En Israel aussi ..
Reportage
En Israël, un cousin du burkini pour les juives orthodoxes
La mode dite «pudique» a fait un bond, ces dernières années, dans le pays. A la plage, cela se traduit par des vêtements proches de ceux portés par les musulmanes très pratiquantes. Mais on ne les voit pas puisque les juifs religieux se baignent dans des espaces séparés, préservés des regards extérieurs.

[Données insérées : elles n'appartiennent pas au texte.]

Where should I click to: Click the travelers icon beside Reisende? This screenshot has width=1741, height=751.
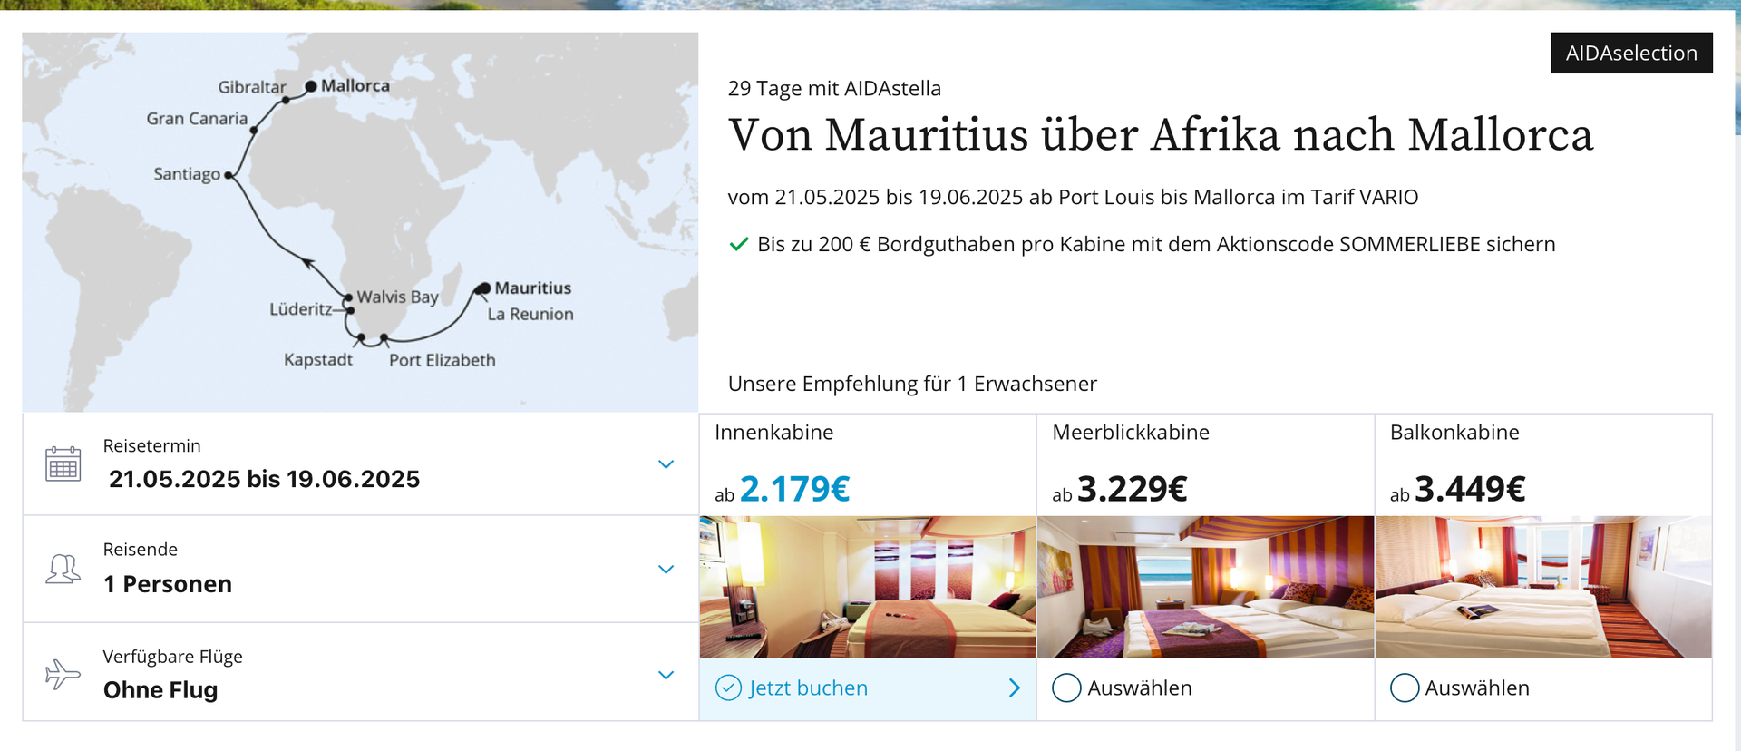[x=63, y=570]
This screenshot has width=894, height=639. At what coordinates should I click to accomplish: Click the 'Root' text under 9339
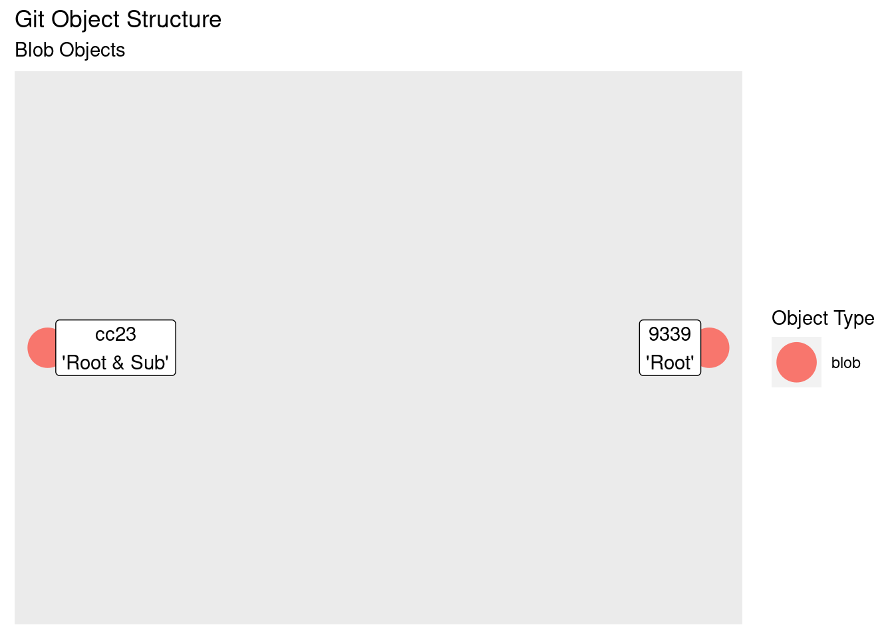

Trentre-quatre degrés à l’ombre ce dimanche sur les plages de Tel-Aviv. Avec un taux d’humidité tournant autour des 70%, on se croirait presqu’à l’orée d’une forêt tropicale. A côté de la «hof hametsitsim» (la « plage des voyeurs») où les ados venaient, dans le courant des années 1960-70, observer les premières Israéliennes à oser se baigner topless, une sorte d’enclos protégé par de hautes murailles s’enfonçant dans l’eau. C’est la plage séparée, celle où les juifs religieux viennent se baigner à l’abri des regards extérieurs. Le dimanche, le mardi et le jeudi sont réservés aux hommes, le reste du temps aux femmes et aux enfants en bas âge. Et pas question de se tromper, l’entrée est filtrée.
Ces juifs pratiquants respectent les règles de la «tsniout» (la «pudeur» ou «modestie») qui est censée guider la conduite de chacun d’entre eux et qui interdit à des personnes de sexes différents de frayer ensemble en position allanguie s’ils ne sont pas mariés. Appliquée aux femmes, la «tenue modeste» se concrétise par le port d’un «kissouï roch» (couvre-chef) masquant la chevelure. Selon le degré de religiosité de la personne, il peut s’agir d’un chapeau en forme de tarte à la crème, d’un béret, voire d’un turban. L’important étant qu’il masque bien cette toison capillaire symbole de volupté. Quant aux vêtements, ils cachent bien ce qu’il faut cacher. Les robes, les jupes et les chasubles plus ou moins longues mais toujours au-dessous du genou. Les jeunes filles célibataires portent cependant des vêtements qui ne couvrent pas la tête, puisqu’il faut bien trouver un futur mari…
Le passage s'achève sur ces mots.